::: Given records

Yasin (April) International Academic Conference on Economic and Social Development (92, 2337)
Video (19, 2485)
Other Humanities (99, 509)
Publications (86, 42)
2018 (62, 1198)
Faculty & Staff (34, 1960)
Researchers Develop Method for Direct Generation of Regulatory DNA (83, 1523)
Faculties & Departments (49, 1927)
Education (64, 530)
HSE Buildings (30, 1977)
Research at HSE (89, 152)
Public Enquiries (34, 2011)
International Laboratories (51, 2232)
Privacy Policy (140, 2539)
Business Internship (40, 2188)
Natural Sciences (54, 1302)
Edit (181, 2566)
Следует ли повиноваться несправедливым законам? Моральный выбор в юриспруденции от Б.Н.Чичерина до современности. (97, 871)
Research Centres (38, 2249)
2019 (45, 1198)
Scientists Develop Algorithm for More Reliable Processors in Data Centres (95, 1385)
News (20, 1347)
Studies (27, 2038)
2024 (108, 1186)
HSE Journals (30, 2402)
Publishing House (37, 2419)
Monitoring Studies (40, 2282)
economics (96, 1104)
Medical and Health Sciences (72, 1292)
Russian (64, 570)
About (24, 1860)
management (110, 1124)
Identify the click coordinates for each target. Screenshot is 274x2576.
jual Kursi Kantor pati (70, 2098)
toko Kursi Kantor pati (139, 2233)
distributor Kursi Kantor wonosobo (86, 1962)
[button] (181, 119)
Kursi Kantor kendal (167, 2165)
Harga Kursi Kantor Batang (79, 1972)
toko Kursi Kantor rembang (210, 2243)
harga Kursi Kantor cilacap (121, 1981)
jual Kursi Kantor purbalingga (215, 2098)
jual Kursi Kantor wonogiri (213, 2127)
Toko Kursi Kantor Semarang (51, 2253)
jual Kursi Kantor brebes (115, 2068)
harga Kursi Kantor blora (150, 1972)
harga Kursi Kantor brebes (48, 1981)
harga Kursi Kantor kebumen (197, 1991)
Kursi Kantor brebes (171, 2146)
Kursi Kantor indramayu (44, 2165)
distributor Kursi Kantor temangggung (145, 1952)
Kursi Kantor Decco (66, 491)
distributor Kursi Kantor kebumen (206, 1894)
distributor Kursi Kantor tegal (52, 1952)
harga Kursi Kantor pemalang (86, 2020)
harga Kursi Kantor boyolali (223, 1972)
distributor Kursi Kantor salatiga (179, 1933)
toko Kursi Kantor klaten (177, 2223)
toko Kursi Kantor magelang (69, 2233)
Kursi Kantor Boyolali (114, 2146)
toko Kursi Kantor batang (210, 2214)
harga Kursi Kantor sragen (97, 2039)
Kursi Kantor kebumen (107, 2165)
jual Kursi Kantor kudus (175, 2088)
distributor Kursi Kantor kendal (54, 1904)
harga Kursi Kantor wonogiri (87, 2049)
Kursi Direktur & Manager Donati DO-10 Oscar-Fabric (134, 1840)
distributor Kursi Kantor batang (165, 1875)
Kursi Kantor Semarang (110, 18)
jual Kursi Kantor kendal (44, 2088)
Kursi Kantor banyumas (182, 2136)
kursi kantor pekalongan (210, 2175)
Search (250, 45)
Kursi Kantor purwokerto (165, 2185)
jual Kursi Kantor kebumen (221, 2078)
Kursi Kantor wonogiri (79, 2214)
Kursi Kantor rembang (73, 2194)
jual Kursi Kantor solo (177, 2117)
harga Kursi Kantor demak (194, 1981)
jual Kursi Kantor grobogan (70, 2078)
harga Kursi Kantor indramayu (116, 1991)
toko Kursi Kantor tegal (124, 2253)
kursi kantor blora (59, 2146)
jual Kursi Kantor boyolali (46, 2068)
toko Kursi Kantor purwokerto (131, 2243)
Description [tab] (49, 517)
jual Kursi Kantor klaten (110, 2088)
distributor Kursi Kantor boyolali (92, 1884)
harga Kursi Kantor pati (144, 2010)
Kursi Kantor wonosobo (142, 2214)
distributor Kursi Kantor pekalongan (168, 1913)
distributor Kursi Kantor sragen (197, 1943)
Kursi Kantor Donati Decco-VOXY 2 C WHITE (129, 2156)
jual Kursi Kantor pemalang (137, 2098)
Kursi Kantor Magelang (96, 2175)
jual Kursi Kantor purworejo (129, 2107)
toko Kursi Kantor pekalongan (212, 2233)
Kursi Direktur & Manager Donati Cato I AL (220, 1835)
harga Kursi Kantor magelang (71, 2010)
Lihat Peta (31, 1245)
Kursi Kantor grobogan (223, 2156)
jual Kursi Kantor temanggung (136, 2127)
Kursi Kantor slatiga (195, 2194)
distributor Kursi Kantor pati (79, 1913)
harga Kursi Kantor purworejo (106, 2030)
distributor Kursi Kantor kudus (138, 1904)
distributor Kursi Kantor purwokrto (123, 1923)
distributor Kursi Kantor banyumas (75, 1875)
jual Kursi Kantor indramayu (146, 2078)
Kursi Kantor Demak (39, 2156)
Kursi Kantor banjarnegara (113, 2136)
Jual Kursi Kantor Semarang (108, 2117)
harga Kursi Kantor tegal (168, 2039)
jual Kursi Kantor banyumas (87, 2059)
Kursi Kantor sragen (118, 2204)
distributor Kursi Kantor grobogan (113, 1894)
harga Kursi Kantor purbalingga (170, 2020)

::::::

Problem to solve
Retype the portion of the data above that starts on the line with "distributor Kursi Kantor kebumen (206, 1894)" and finishes on the line with "toko Kursi Kantor klaten (177, 2223)", including both of those lines.

Solved problem
distributor Kursi Kantor kebumen (206, 1894)
distributor Kursi Kantor tegal (52, 1952)
harga Kursi Kantor pemalang (86, 2020)
harga Kursi Kantor boyolali (223, 1972)
distributor Kursi Kantor salatiga (179, 1933)
toko Kursi Kantor klaten (177, 2223)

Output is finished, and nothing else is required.